--- Supplied records ---
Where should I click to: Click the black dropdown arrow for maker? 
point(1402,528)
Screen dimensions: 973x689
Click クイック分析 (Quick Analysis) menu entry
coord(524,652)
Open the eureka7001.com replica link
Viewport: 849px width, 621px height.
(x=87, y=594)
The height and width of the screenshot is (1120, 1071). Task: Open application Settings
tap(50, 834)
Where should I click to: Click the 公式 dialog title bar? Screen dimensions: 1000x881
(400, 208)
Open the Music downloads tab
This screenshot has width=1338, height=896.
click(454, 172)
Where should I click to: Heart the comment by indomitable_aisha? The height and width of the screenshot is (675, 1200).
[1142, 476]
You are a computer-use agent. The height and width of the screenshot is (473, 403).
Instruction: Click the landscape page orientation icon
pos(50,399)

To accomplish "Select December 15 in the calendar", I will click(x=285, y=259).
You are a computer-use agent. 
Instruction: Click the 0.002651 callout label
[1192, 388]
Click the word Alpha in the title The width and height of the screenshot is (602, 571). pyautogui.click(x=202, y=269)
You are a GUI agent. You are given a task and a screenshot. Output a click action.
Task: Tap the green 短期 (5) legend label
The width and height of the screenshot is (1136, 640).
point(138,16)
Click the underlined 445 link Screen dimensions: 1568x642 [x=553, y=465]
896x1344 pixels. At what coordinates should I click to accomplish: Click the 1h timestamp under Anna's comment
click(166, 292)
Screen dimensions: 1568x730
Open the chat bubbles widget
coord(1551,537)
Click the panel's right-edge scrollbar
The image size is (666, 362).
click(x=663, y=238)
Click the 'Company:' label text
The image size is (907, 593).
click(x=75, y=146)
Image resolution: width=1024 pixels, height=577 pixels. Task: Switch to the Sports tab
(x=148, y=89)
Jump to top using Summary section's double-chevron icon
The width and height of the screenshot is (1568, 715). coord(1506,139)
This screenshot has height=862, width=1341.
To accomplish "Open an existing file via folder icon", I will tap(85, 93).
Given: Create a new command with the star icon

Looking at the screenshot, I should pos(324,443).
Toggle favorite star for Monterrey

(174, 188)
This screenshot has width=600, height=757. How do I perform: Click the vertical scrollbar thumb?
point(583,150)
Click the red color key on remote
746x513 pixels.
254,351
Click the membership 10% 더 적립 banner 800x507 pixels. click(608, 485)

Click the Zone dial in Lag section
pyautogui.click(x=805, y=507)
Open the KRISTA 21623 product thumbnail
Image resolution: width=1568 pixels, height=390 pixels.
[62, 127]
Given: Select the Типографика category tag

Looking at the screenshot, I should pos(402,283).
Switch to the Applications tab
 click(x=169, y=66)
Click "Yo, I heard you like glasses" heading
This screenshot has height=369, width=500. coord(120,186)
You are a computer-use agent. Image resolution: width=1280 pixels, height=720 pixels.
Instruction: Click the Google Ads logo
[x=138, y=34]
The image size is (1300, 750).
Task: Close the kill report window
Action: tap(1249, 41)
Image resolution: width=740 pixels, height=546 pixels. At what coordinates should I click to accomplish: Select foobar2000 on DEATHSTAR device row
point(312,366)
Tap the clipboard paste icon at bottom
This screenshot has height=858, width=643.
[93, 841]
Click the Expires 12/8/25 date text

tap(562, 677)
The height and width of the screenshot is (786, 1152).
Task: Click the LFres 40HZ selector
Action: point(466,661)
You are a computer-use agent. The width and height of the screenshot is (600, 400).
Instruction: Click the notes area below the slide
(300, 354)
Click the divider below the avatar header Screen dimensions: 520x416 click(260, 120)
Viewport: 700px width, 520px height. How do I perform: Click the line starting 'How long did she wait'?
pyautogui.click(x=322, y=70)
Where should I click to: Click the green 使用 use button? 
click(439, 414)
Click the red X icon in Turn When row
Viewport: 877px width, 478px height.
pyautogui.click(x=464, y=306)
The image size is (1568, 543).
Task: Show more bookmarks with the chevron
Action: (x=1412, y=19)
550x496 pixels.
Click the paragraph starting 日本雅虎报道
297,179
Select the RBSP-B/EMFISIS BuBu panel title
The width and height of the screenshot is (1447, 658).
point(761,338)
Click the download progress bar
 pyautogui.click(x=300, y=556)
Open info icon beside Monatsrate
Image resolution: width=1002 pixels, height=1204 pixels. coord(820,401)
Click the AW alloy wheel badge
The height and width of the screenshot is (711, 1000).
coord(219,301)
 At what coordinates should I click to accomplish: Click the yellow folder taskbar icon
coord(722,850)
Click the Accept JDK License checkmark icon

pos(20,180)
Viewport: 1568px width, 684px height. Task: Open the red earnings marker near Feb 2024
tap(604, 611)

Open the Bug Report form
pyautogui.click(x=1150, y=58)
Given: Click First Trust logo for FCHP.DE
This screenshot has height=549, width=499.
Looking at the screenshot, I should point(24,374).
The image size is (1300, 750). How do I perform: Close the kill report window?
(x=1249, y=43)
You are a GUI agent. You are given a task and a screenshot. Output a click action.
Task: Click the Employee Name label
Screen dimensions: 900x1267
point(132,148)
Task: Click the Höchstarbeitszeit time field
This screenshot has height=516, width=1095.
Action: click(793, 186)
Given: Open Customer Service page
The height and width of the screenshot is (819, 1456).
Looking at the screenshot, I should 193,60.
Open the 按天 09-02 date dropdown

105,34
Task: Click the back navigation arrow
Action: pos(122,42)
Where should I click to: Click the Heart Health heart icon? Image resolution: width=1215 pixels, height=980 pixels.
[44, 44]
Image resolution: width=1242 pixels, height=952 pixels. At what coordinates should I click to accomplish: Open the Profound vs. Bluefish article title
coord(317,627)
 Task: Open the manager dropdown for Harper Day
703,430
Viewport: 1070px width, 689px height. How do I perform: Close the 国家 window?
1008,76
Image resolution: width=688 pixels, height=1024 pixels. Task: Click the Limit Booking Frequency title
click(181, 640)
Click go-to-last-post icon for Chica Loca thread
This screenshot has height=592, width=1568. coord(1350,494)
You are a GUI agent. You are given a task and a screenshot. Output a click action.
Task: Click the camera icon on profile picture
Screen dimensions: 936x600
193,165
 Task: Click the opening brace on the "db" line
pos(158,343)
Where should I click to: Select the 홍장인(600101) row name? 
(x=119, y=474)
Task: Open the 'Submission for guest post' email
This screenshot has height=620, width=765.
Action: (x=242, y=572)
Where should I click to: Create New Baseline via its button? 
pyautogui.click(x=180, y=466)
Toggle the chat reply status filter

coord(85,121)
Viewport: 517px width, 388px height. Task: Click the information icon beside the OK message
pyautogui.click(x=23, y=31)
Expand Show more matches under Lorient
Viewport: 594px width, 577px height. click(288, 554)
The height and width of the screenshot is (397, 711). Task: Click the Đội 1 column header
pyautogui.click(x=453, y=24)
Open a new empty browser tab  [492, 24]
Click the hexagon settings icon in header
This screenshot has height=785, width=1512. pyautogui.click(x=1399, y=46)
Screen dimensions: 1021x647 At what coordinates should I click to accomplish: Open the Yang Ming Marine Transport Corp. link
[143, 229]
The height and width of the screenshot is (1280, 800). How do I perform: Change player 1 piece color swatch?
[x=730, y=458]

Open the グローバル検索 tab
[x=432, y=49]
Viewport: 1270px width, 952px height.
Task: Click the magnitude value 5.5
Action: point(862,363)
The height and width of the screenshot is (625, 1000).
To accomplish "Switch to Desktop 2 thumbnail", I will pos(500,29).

--- What you should do ---
Search the preceding listing for "thumbnail" and extract every line where it is found.

--- Result for this task ---
Open the KRISTA 21623 product thumbnail
To accomplish "Switch to Desktop 2 thumbnail", I will pos(500,29).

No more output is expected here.